I want to be more on track by the time I turn 40. That gives me exactly a year. To start setting a goal that I can achieve. Not a bunch of goals that sound good but are unattainable. Realistically. I am not that hard to please. My dreams arent that far fetched.
So do I even know what I want?
Yes and No.
I think I do.
I want to be an artist. I want to be able to financially be an artist. At least to know that I can afford to make a go at it. Supplies are expensive.
I want to be the mom my kids are able to turn to for everything. And the person they want to turn to.
I want to travel the world. Especially Paris, London and the Caribbean. Nothing expensive and fancy just comfortable.
I want to have a job that makes me happy. By happy I mean a place that when I go there everyday I feel a sense of fullfillment. That I gave my all and it gave back to me.
What is so hard about that.
I want to visit art galleries, talk to interesting people.

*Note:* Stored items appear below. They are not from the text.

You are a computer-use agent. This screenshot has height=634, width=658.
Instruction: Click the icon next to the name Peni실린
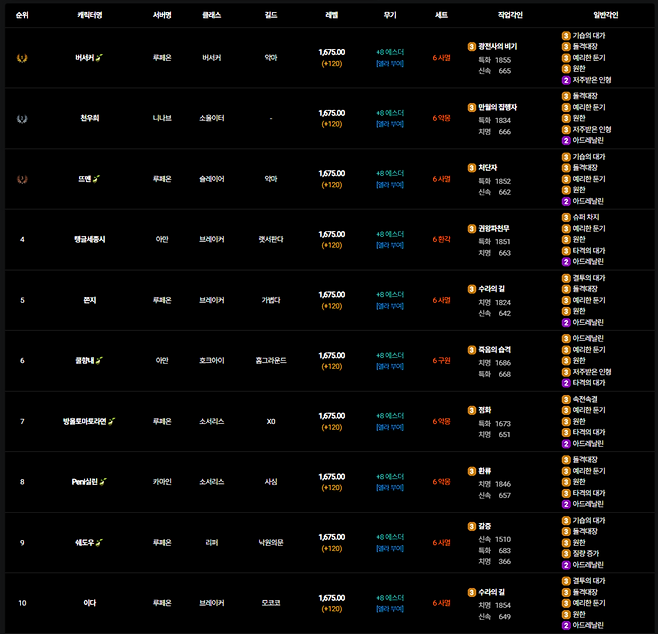[x=104, y=481]
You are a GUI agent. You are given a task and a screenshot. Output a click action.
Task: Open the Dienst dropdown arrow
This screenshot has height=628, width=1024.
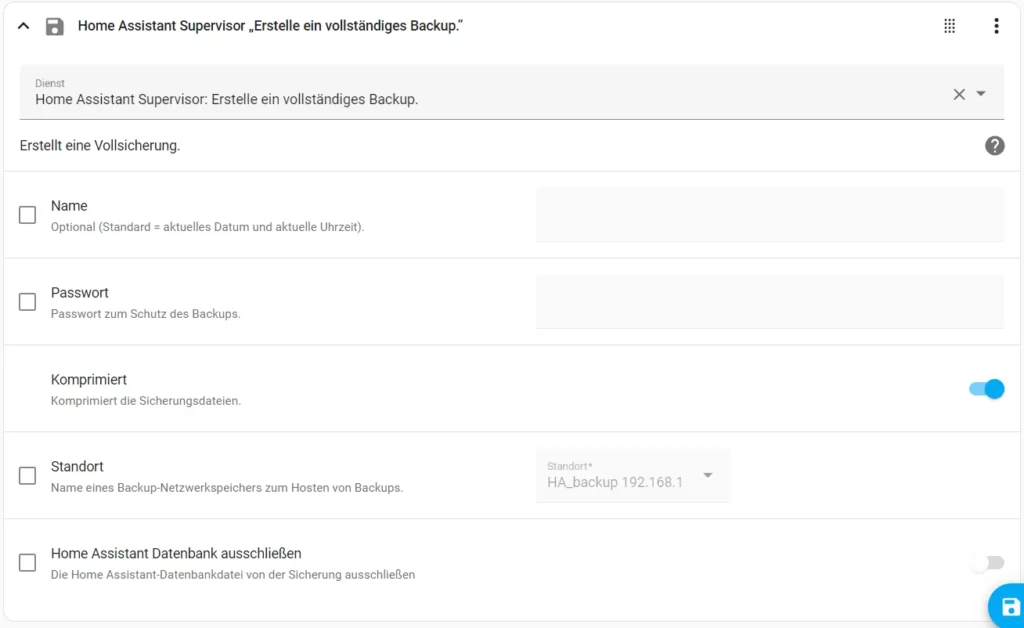point(983,93)
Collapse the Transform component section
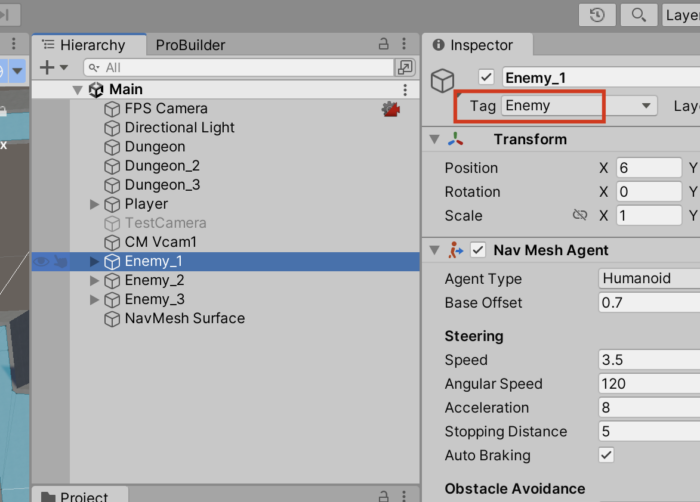Viewport: 700px width, 502px height. point(434,140)
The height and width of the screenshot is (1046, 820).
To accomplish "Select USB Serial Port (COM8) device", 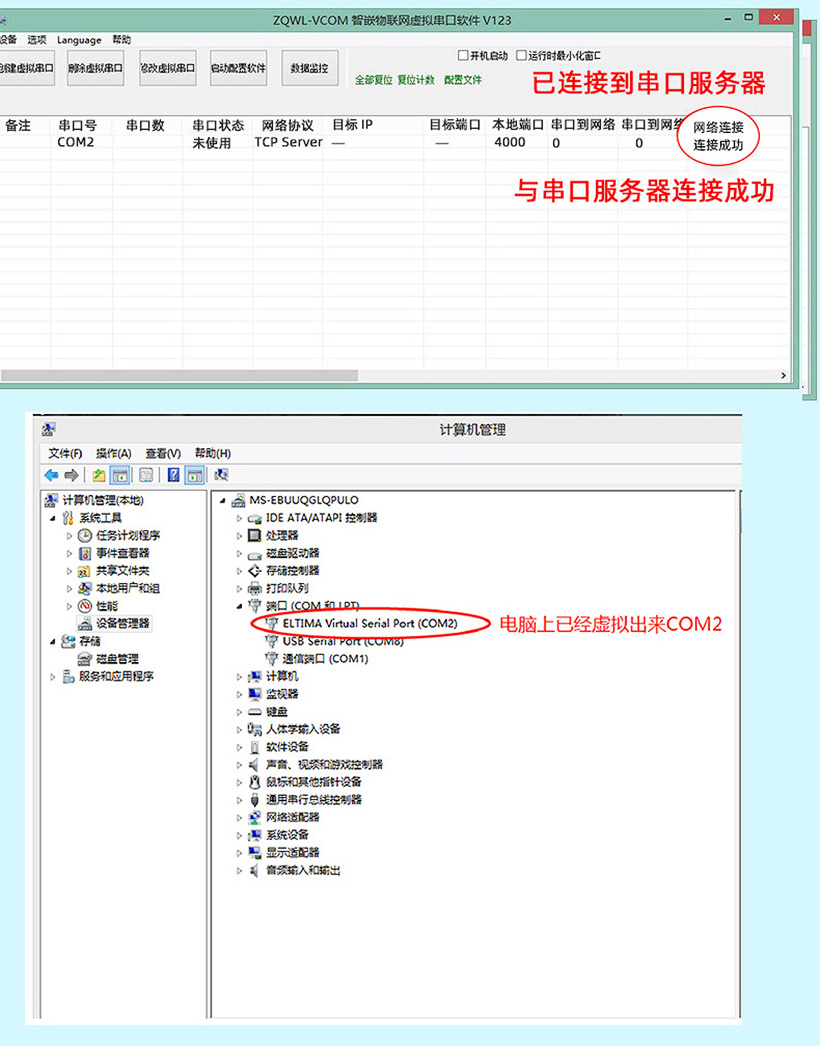I will click(342, 641).
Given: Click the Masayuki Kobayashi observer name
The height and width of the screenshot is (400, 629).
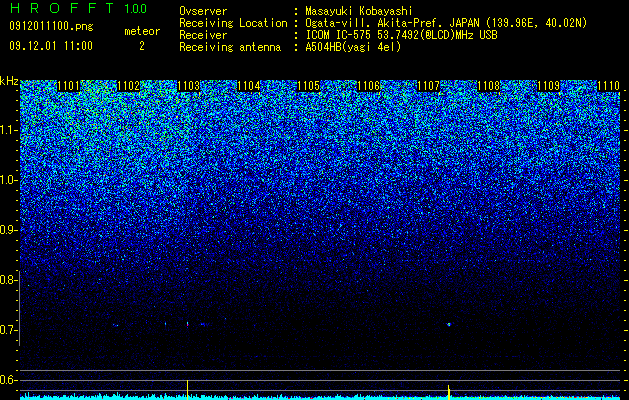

I want to serve mankind.
I just dont know exactly how to get there from here. From where I am.

Sunday, January 20, 2008

Echos growing from the heart of twilight...

It seems as though just as when I start to grab a footing I am given a new hurdle.When I think about it I should probably be well adapted to handle just about anything. Not to say that there isnt more I could go through, more lessons to learn, more bridges to cross. The saying goes that God will not give you more than you can handle. Interesting. Only because I must be alot stronger than I imagine. Everytime I get to the place where I dont think I can handle much more I get through it. I emerge on the other side. Not always victorious but unharmed. No permanent damage. So I start to think when is this all going to end for me? Will one day I not " get through" something. Will I end up a pile of goo? And if I am being made stronger by surviving all of these tests what am I being made stronger for? What is my purpose? Am I totally missing out on the message?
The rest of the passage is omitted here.